Copy the listing verbatim from the line containing "At what (x,y)" up to and including the line containing "Looking at the", and leave the pictures out of your answer.

* [SUPPLIED MATERIAL]
*** Block opens ***

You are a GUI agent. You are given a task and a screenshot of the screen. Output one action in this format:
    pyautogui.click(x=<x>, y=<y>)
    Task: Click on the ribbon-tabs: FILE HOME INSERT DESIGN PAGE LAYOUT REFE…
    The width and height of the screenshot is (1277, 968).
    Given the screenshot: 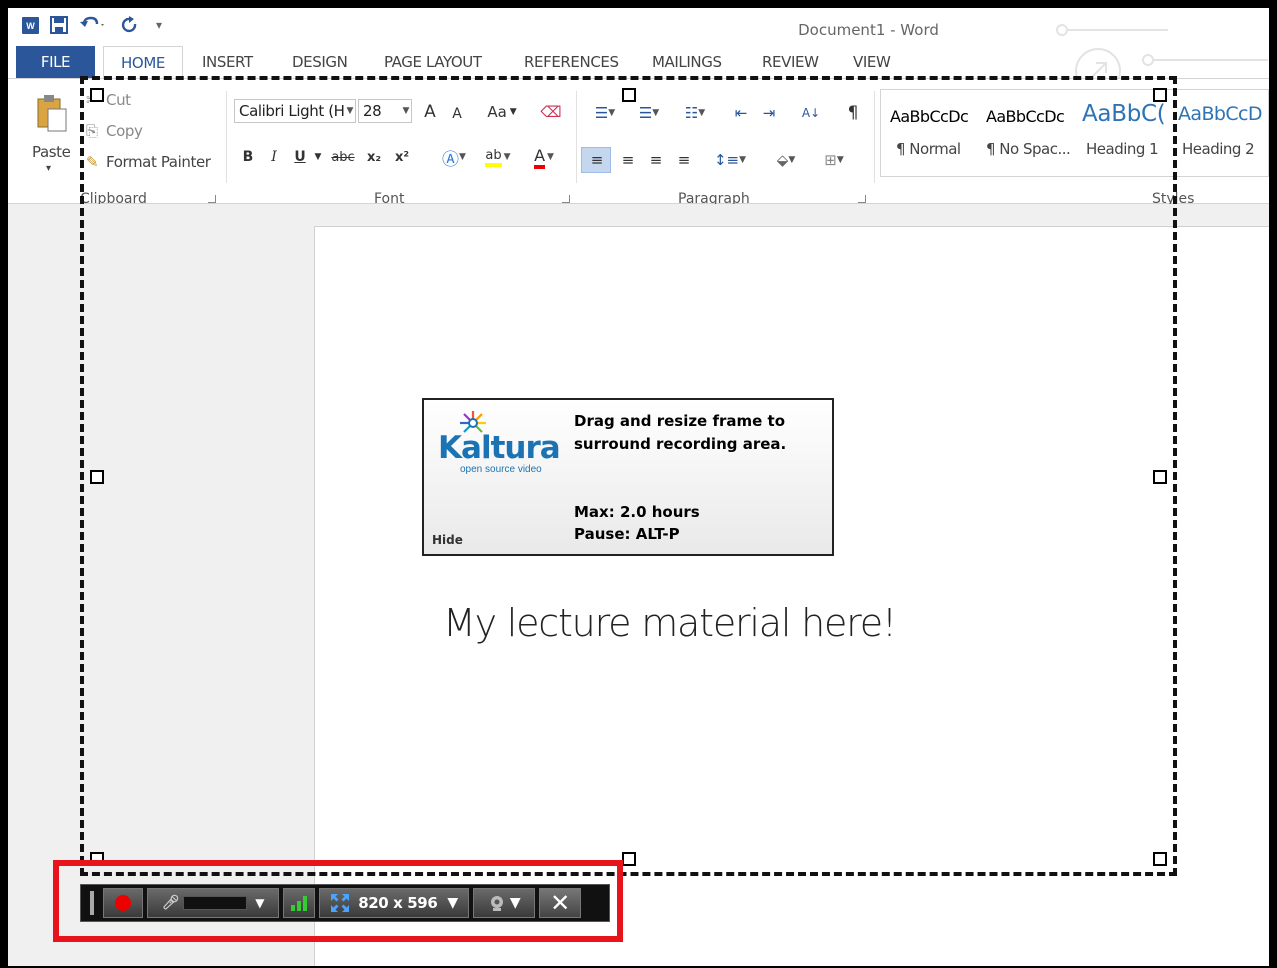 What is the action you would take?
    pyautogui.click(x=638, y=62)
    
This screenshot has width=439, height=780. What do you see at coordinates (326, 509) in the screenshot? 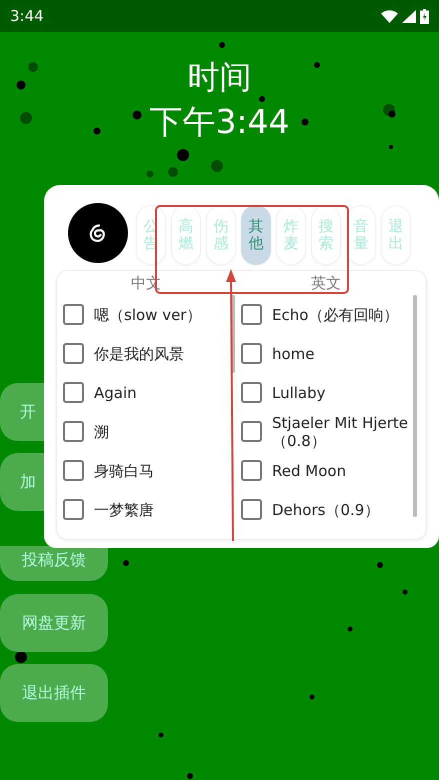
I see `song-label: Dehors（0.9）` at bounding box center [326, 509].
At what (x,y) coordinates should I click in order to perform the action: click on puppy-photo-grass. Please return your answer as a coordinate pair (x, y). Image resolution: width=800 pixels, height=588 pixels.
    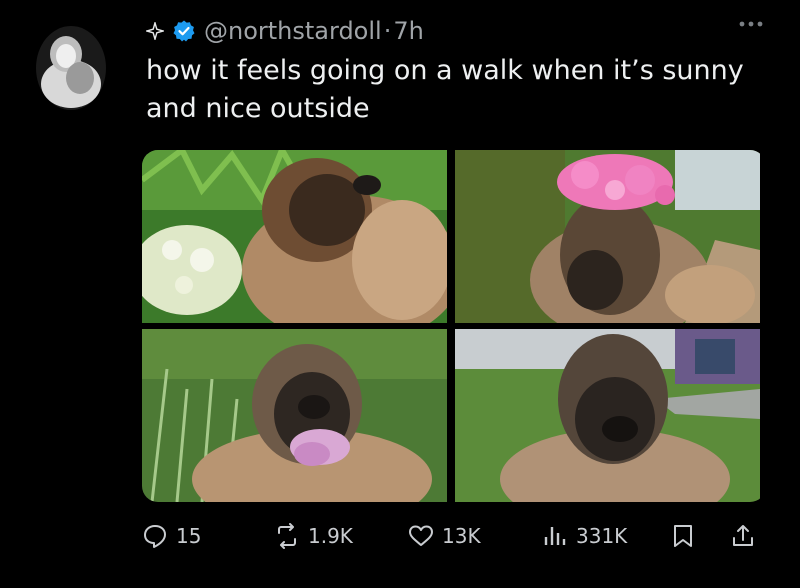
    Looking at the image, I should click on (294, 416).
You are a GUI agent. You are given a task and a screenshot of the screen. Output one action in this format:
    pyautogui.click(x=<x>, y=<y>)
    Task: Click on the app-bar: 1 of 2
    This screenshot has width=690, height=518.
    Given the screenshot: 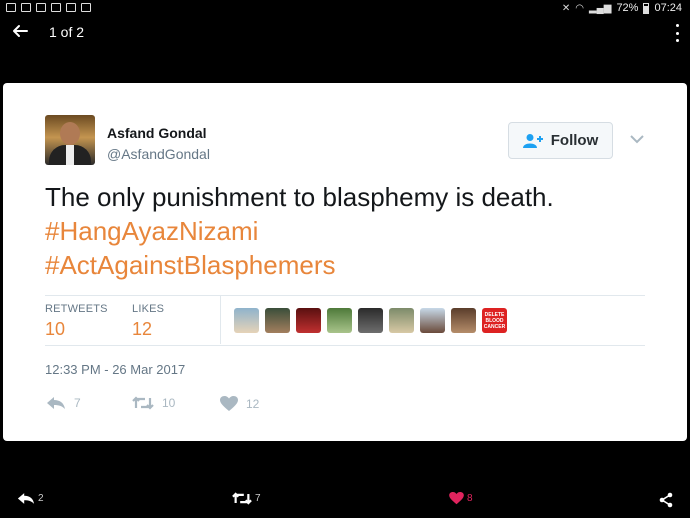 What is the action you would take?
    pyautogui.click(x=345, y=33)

*** Block closes ***
*** Block opens ***

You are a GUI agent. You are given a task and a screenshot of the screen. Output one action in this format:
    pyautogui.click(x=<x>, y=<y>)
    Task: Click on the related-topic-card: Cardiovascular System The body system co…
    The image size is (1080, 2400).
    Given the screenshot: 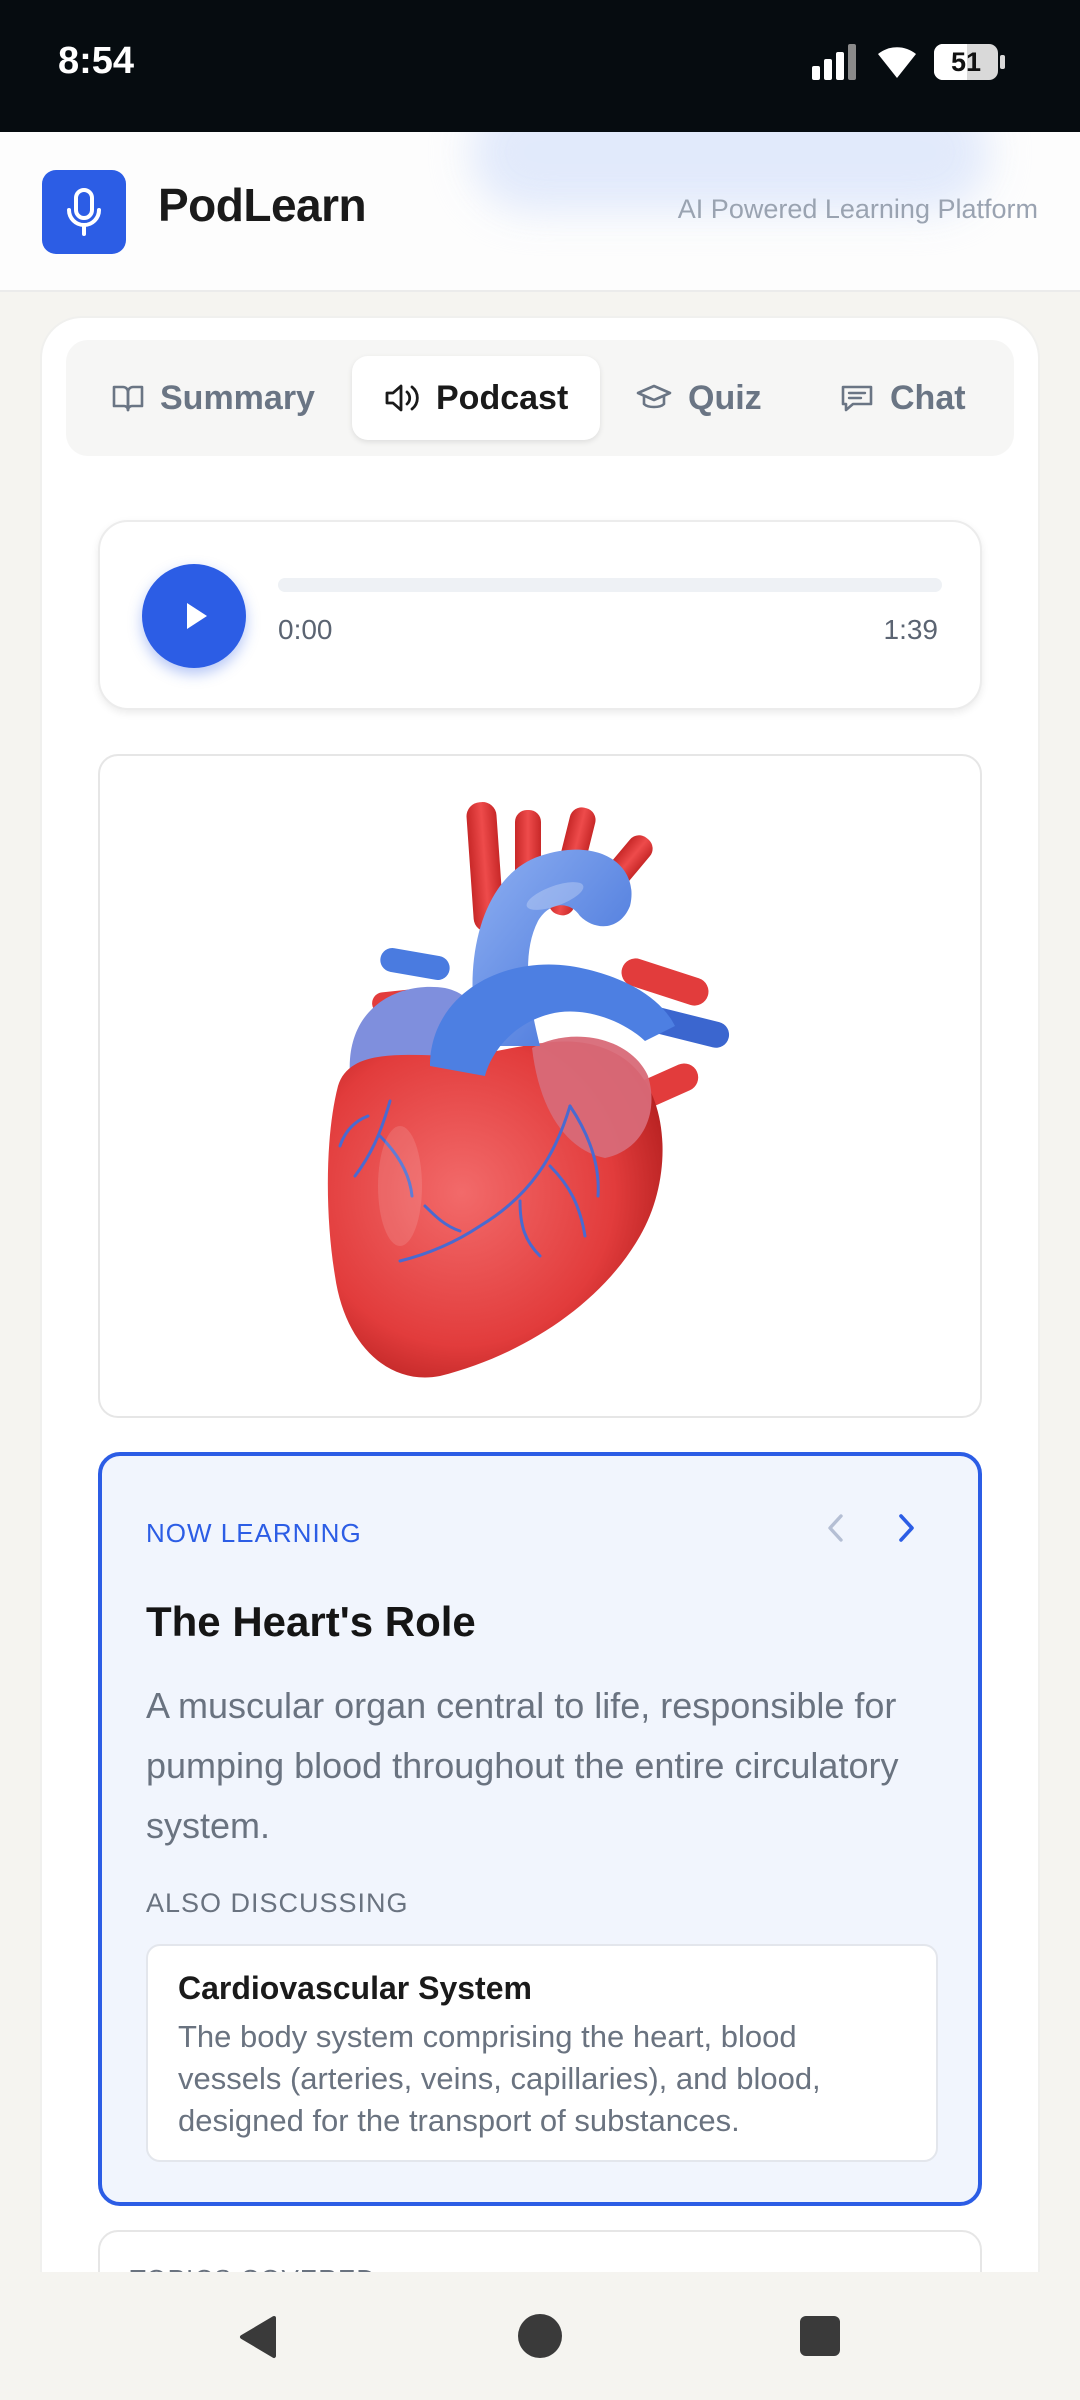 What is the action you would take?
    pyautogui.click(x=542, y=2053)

*** Block closes ***
*** Block opens ***

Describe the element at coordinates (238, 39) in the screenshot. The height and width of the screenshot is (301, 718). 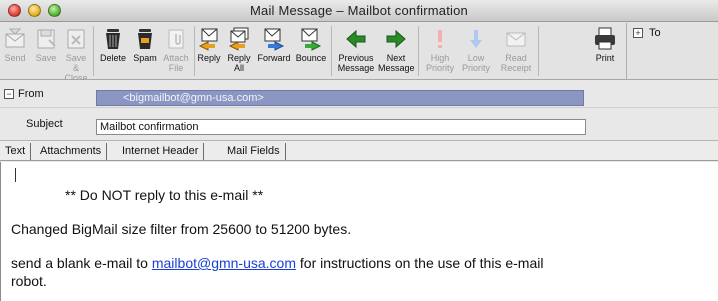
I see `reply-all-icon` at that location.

*** Block closes ***

* [RESULT FOR THIS TASK]
At what (x,y) coordinates should I click in order to perform the action: click on puppy-photo-grass. Please return your answer as a coordinate pair (x, y). Image resolution: width=800 pixels, height=588 pixels.
    Looking at the image, I should click on (294, 416).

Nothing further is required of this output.